> **MATERIAL TO PROCESS**:
****************

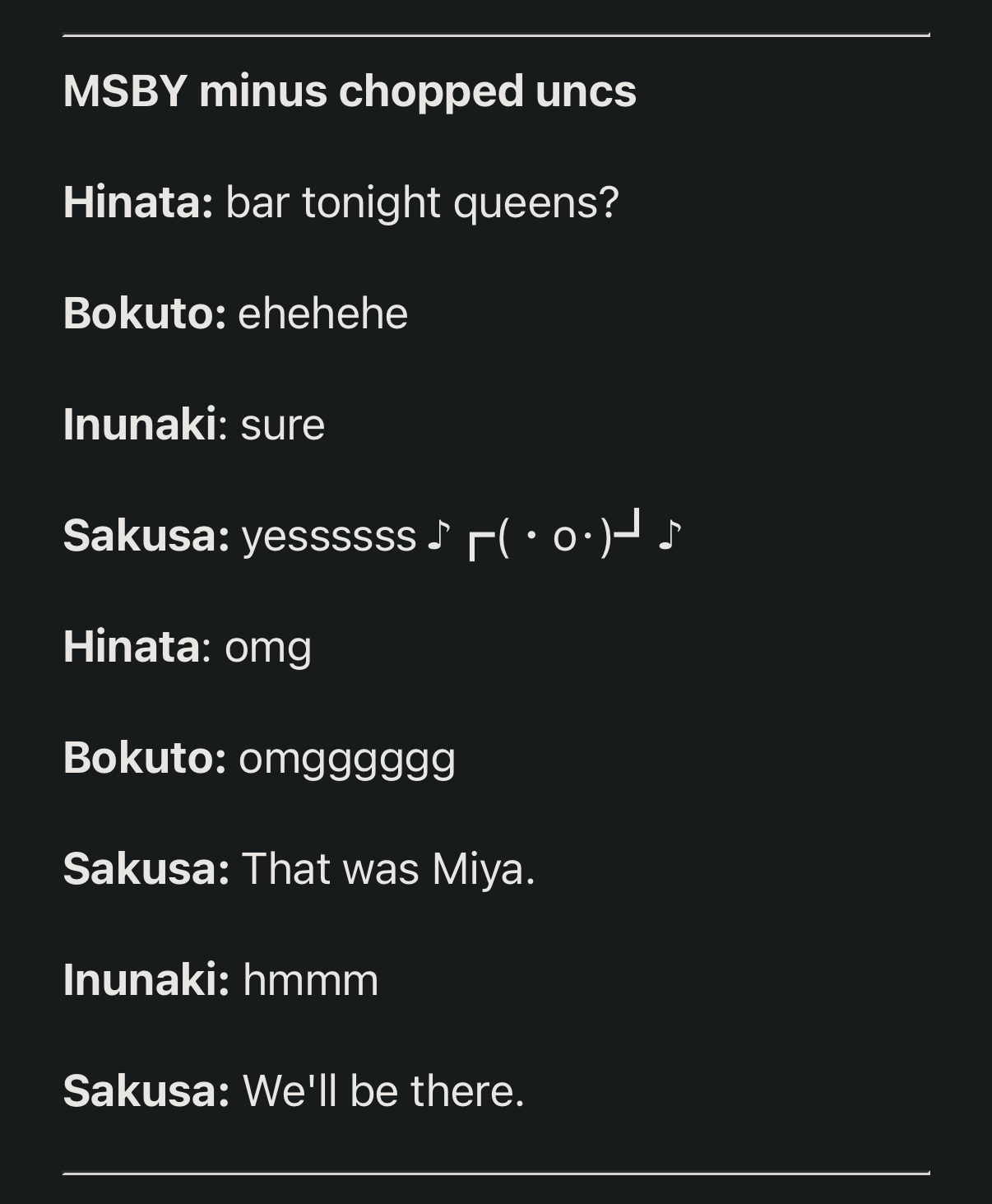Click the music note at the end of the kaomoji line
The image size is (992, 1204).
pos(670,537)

****************

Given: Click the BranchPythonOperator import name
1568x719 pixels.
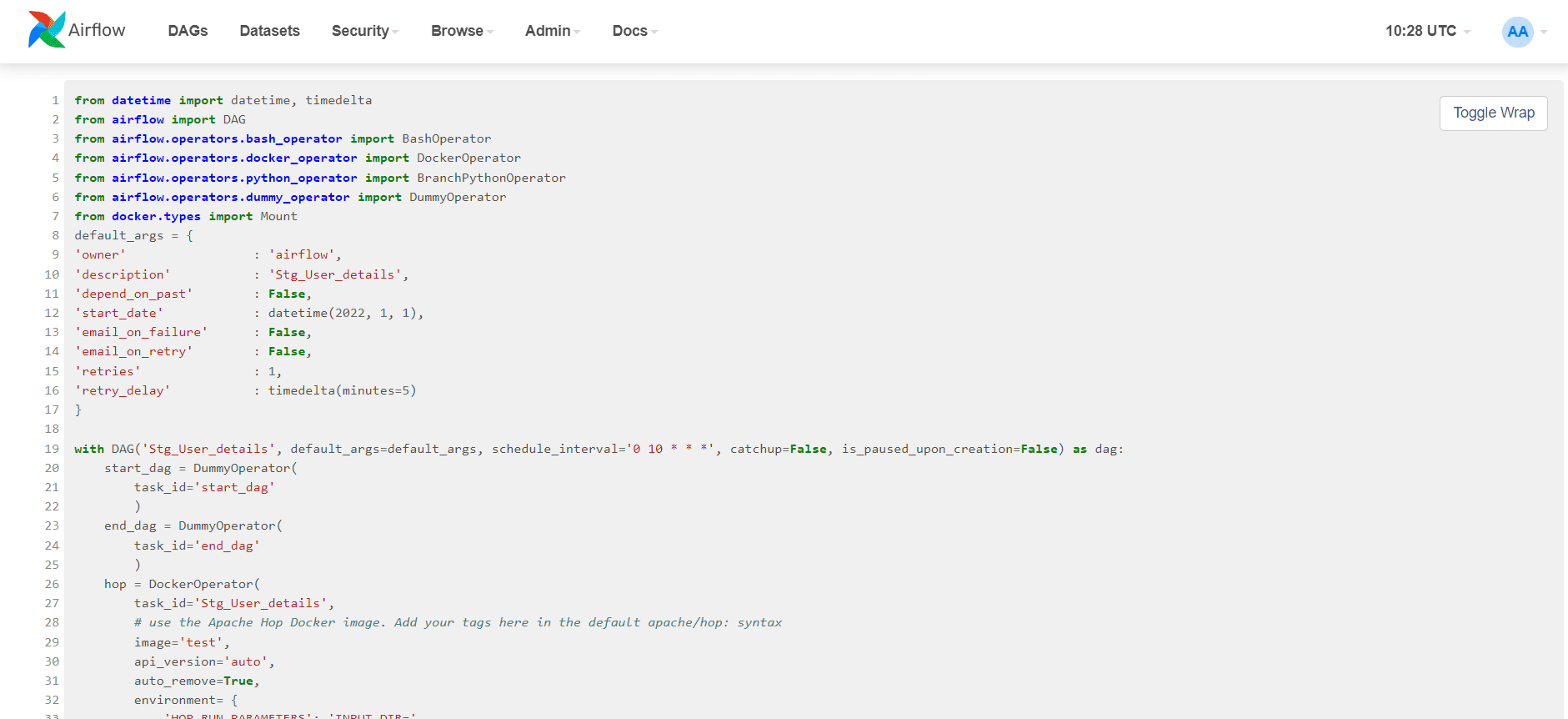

****************

> **DESCRIPTION OF THE TASK**: From the data above, return every line from the line that has "Given: Click the" up to and including the line that has "1568x719 pixels.", exactly.

> **WRITTEN SOLUTION**:
Given: Click the BranchPythonOperator import name
1568x719 pixels.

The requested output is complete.